**Exercise description:**
The range runs from the line containing "Task: Toggle snap grid display in designer" to the last line of the entries. Copy that range exactly, omitting pictures.

**Dataset excerpts:**
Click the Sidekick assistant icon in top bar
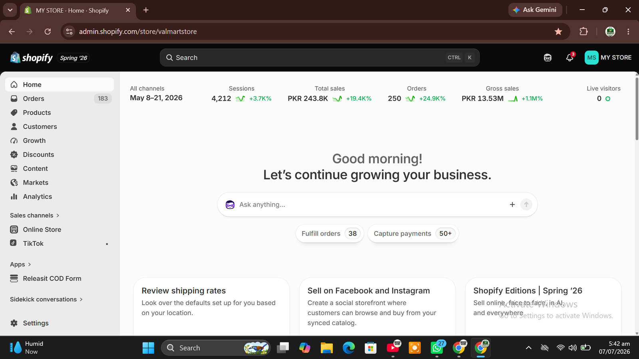Image resolution: width=639 pixels, height=359 pixels. 548,58
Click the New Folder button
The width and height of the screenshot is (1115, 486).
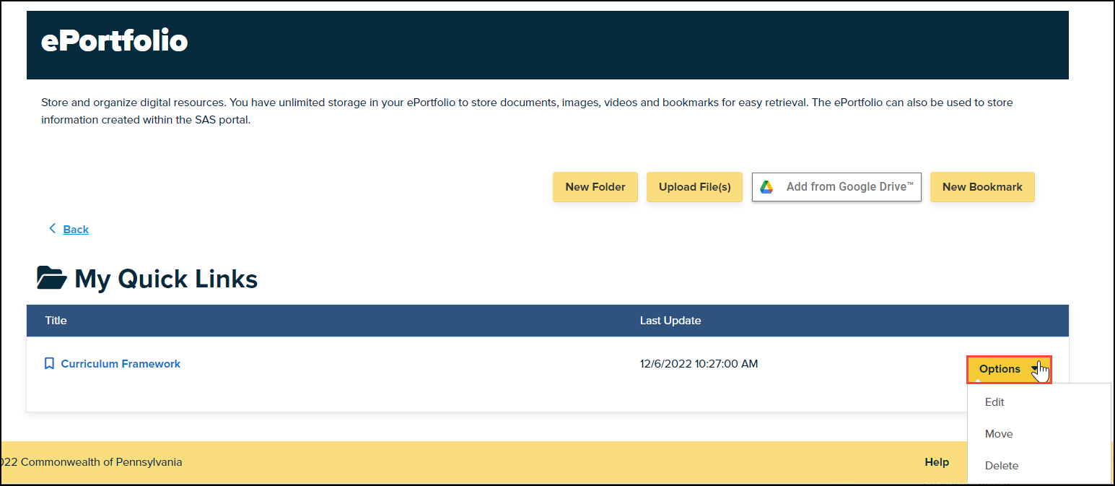[x=595, y=186]
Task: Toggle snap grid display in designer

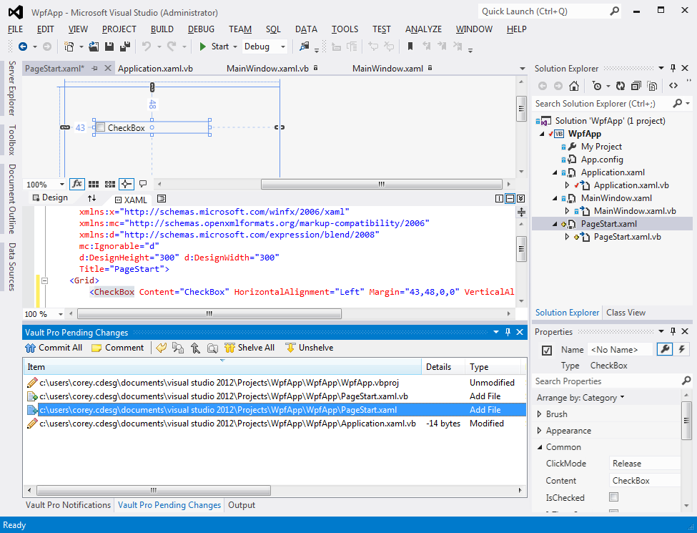Action: [x=94, y=185]
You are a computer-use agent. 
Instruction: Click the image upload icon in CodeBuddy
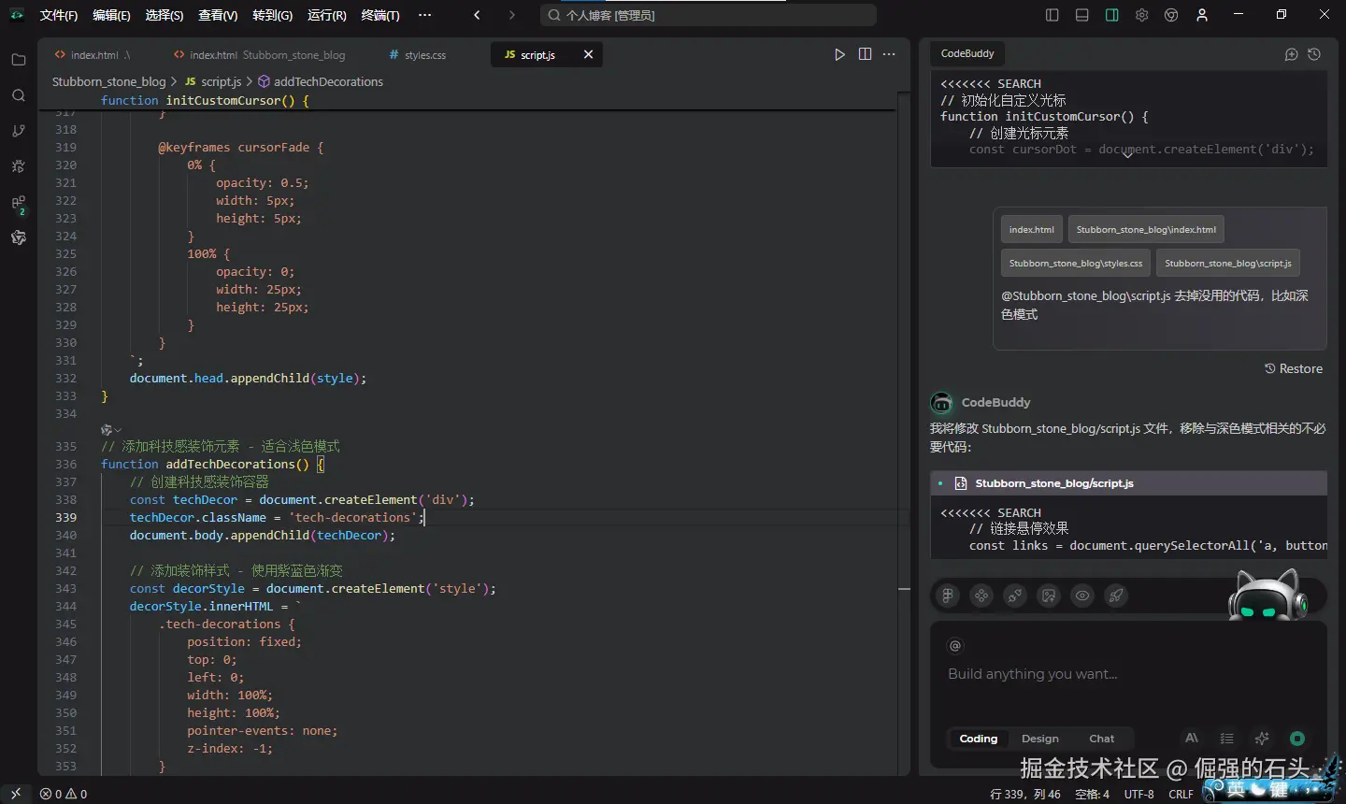1049,596
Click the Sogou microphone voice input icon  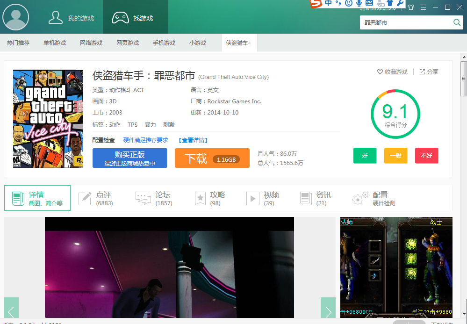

**Solution:**
Task: Toggle snap grid display in designer

Action: [x=94, y=185]
You are a computer-use agent. 
Instruction: Click the image upload icon in CodeBuddy
1049,596
Click the Sogou microphone voice input icon  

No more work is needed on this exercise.